Sunday, November 23, 2008

Advanced technology and social divisiveness

What would the world look like with even more dramatic technological change? What if accelerating change in technology not only continues but also heightens in depth and magnitude? One dramatic change, for example, would be having a 100x or 1,000x improvement in human capability (thought, memory, learning, lifespan, healthspan, etc.). The definition of what it is to be human may evolve as the transhuman and posthuman concepts explore. There have not yet been “different kinds of humans” or “different kinds of intelligences” co-existing in civilization.

These dramatic changes are distinct from the more general quality of life and more minor capacity improvements delivered by technology so far (the Internet, cell phone, medical transplant technologies, electricity, steam engine, immunization, etc.).
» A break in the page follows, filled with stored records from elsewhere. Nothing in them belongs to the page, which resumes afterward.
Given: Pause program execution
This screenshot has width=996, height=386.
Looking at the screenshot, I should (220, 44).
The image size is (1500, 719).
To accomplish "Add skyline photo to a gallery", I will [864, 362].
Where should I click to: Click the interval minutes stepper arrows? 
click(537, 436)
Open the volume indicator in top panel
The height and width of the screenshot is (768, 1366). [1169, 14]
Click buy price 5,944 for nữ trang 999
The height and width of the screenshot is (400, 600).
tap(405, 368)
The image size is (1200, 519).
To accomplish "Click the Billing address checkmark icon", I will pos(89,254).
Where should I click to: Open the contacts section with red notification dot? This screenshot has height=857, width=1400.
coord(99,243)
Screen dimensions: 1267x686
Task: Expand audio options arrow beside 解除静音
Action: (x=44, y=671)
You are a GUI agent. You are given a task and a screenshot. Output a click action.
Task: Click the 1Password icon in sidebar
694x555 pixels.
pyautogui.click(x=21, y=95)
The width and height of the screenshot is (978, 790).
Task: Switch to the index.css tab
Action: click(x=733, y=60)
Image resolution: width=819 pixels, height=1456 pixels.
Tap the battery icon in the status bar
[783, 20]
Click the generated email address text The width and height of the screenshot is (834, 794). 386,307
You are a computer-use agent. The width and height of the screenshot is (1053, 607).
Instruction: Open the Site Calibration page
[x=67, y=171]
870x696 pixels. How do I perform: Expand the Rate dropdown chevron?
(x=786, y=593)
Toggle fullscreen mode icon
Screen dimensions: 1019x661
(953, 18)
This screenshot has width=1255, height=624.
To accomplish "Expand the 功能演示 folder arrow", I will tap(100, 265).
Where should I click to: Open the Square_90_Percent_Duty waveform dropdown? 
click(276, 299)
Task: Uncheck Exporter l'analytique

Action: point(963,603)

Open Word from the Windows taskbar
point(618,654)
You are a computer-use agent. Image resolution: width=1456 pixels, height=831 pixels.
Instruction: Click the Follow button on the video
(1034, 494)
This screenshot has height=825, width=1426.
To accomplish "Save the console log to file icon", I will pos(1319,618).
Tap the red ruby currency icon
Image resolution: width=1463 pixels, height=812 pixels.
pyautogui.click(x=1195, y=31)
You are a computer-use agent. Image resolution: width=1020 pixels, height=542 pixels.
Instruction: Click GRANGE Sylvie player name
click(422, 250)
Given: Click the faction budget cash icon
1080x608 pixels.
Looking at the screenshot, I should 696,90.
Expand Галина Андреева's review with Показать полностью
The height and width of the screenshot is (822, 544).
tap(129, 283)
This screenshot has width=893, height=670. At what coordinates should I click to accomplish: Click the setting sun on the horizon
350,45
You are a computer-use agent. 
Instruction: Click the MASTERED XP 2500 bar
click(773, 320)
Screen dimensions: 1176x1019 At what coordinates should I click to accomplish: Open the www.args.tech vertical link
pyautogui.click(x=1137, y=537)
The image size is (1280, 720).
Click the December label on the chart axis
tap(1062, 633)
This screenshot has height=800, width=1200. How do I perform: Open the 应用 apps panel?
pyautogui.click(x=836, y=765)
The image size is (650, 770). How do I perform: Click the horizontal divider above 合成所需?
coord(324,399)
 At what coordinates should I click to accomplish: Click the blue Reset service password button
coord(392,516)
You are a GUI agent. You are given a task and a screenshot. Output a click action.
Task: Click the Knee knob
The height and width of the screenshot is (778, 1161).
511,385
One possible future could be the organization of society into voluntary social groupings based on outlook and adoption or non-adoption of technology; some obvious dividing line technologies could be human genetic engineering and brain-computer interfaces.

A simple societal lens that can be applied at present is technology adopters and non-adopters.

Luddites are different from Those Who Don’t Use Cell Phones
Some portion of non-adopters are doing so deliberately and out of principle: Luddites, Amish and other religions, etc. The other portion of non-adopters has just not had the access (practical, technical, financial or otherwise), willingness or perception of value (e.g.; a killer app) required to adopt. So far in democracies, both types of non-adopters have been accommodated into society, and are generally able to continue their behaviors, for example, the practice of some religions of complete medical non-intervention.

Peaceful coexistence of adopters and non-adopters
Participatory political regimes will tend to avoid paternalism in technology adoption while economic and social incentives and universal access will tend to trigger adoption (example: the cell phone). Simultaneously, mature societies tend to accept and accommodate non-adopters. Two main dynamics that could challenge the peaceful coexistence of adopters and non-adopters would be first, the perceived threat of new technology particularly by those that can control its adoption and second, times of economic scarcity and pronounced competition for resources.